House probe of Palawan electric co-op deal sought


Business Mirror

Published on Thursday, 06 December 2012 19:42
Written by Fernan Marasigan

THE former chairman of the board of directors of Palawan Electric Cooperative (Paleco) wants Congress to investigate the legality of an award of 25-megawatt (MW) power supply to DMCI Power that involves a government subsidy of P560 million a year for 15 years.
In seeking a congressional inquiry, Director Gospel L. Doromal of Paleco District IV said there are two main legal problems in the proposed award to DMCI Power—DMCI’s bid price was only P9.38/kiloWatt hour but the bidder is now changing the price to P12.80 per kWh or an increase of P250 million in annual government subsidy and the bidding called for the supply of a minimum of 25 MW of net guaranteed dependable capacity (GDC).
“DMCI offer of only 27 MW of gross capacity gives a net of 22 MW only in GDC.  This is a major non-compliance and DMCI should be been disqualified,” said Doromal.
In particular, Doromal wants the House of Representatives Committee on Energy to look into the matter saying that government bidding rules do not allow major modifications in the bid that are intended to make a non-complying bidder qualify.
“This one involves the use of P560 million in government missionary area subsidy.
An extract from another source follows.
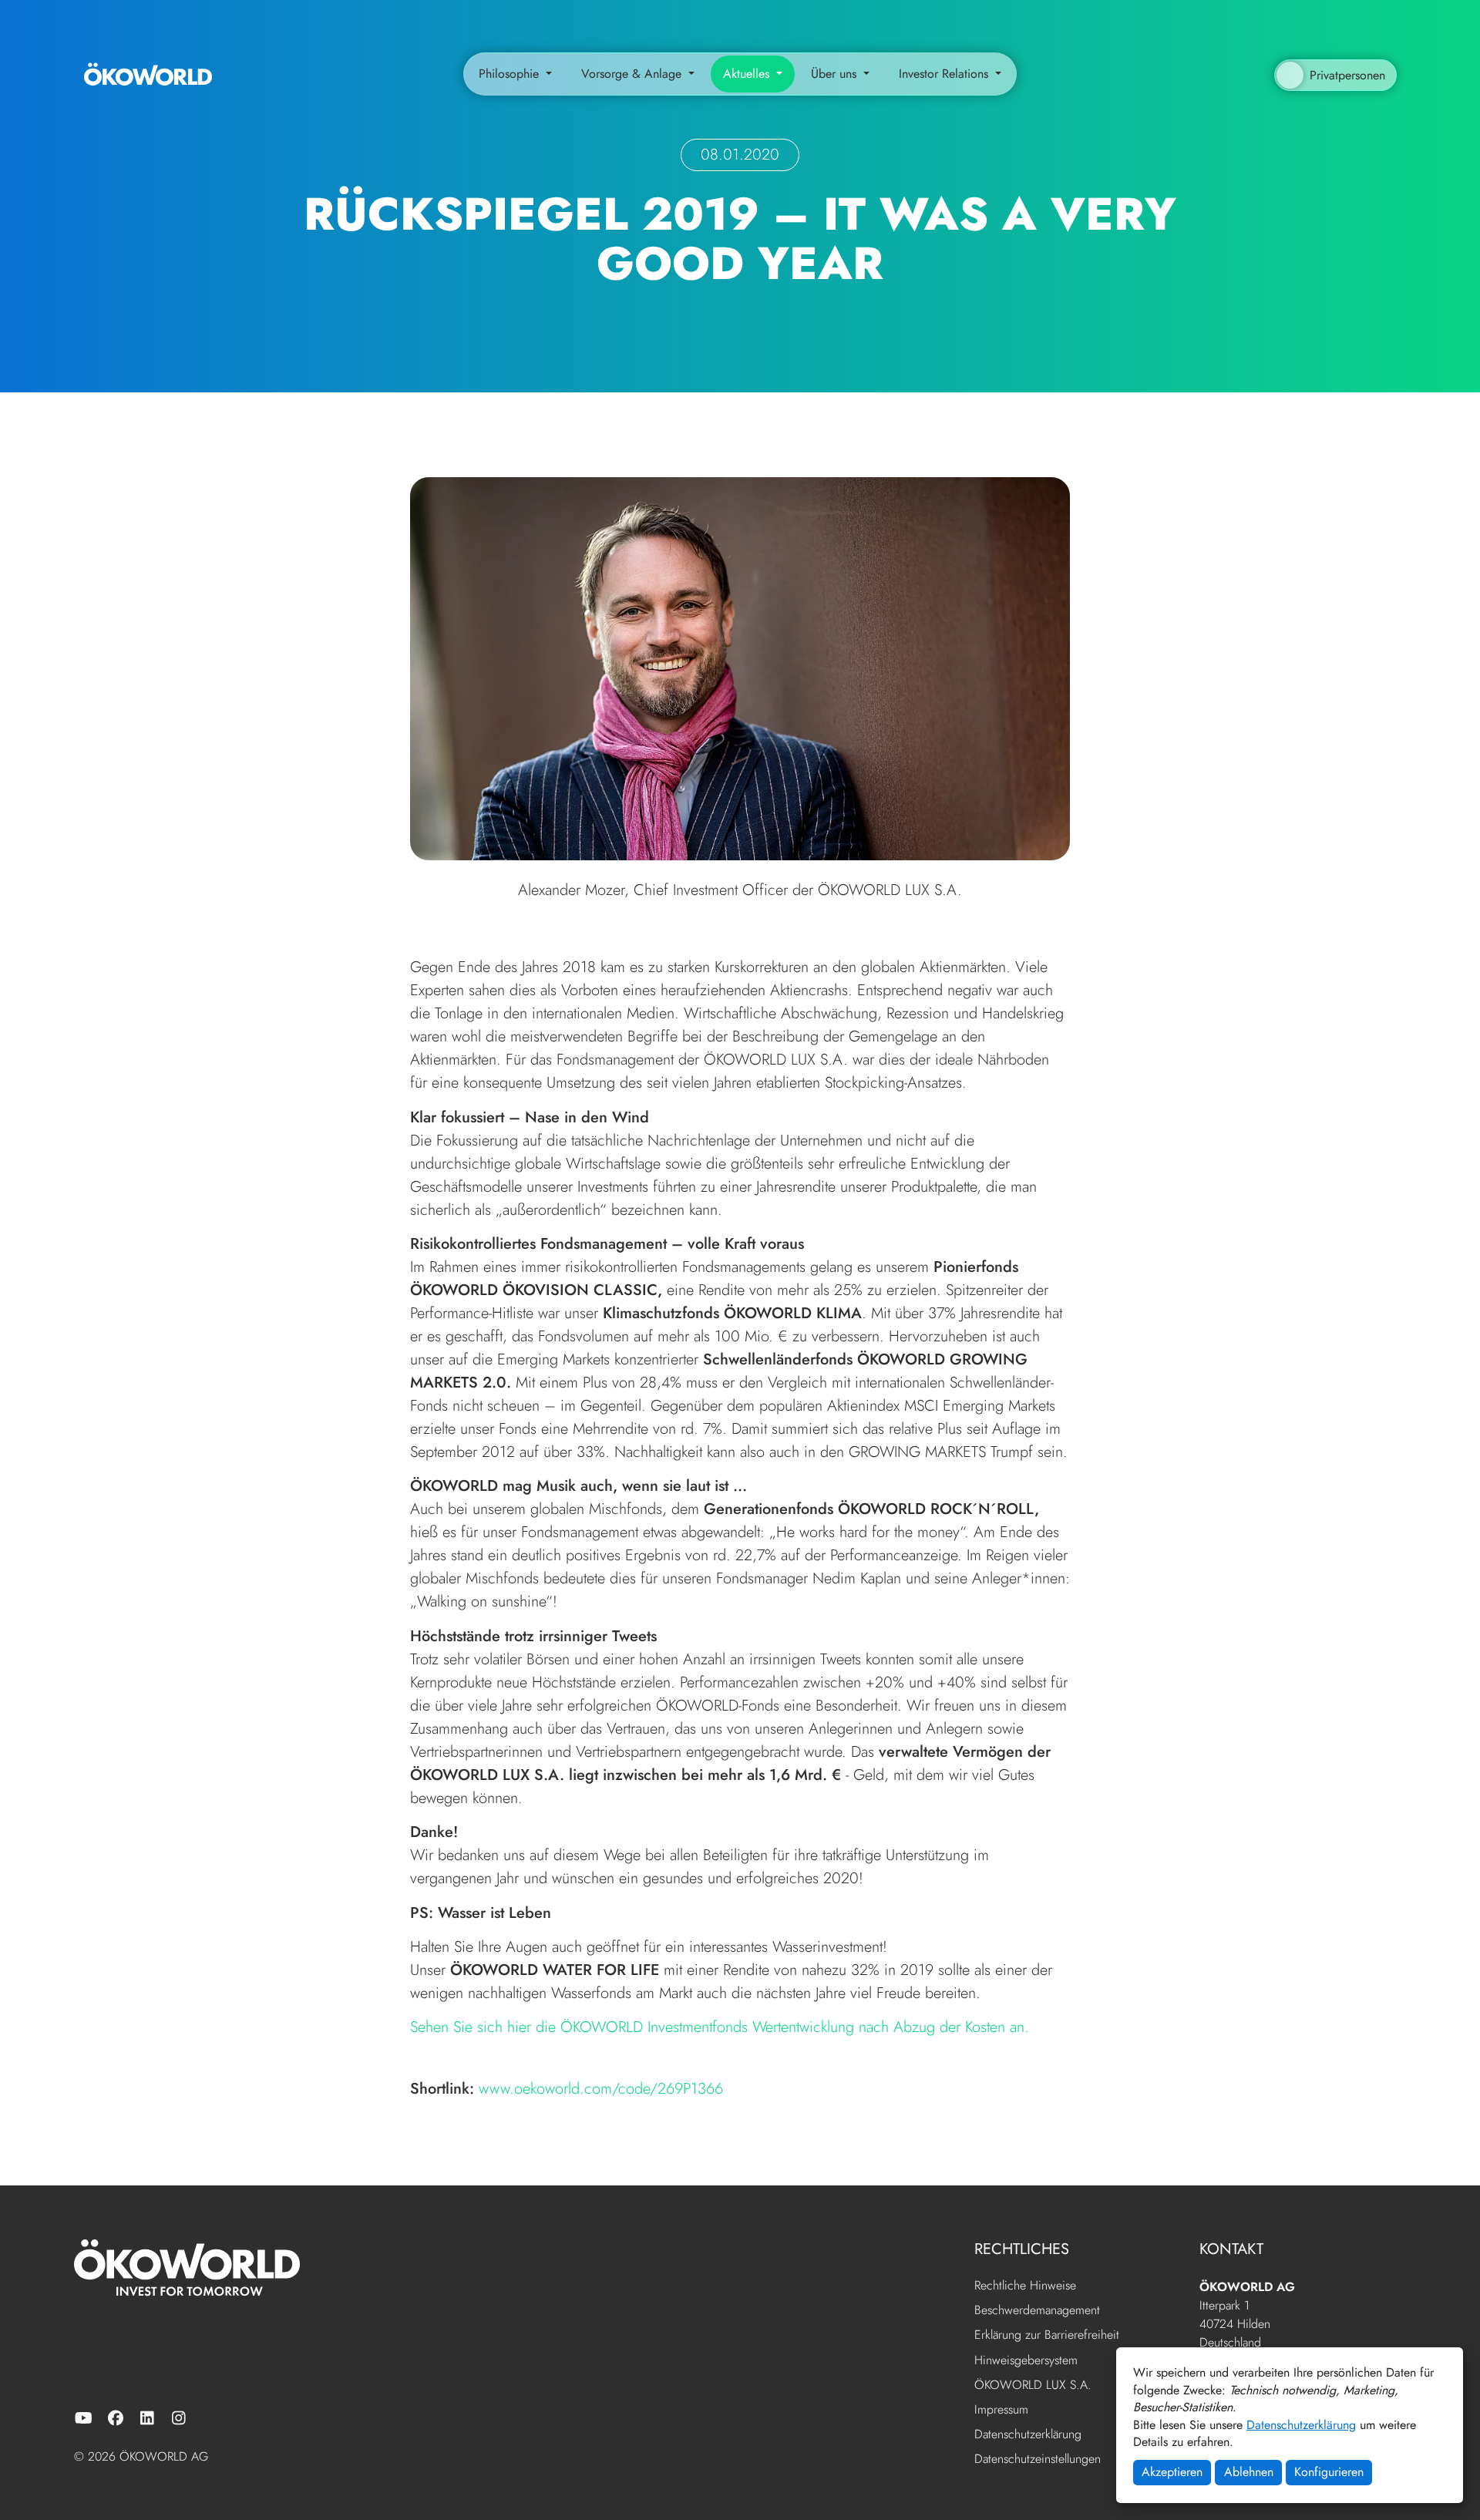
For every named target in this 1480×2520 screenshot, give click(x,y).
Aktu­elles (748, 73)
The government’s subsidy for these off-grid areas have increased to P12 billion a year despite the privatization of many major islands. On the island of Masbate the government subsidy is reported to have gone from P300 million in 2005 to P600 million now despite privatization when DMCI’s rate in the island mysteriously went up to P16 per kWh from only P7.00 in 2005,” he said.
Doromal has earlier wrote the Department of Energy, asking its officials to investigate the issue.
Listed DMCI Holdings Inc. earlier announced that DMCI Power Corp., its power business arm, has been enlisted by Paleco to provide the cooperative’s power requirements.
Doromal said the leader of the Paleco Bid Technical Working Group certified that their understanding is the P9.38 per kWh bid is already the blend of coal and regular diesel for the 15-year term of the contract and that a P12.80 per kWh rate for secondary technology is nowhere to be found in DMCI’s financial bid envelope.  The P12.80 was not read in the bidding and was not requested by DMCI until after the award had been made.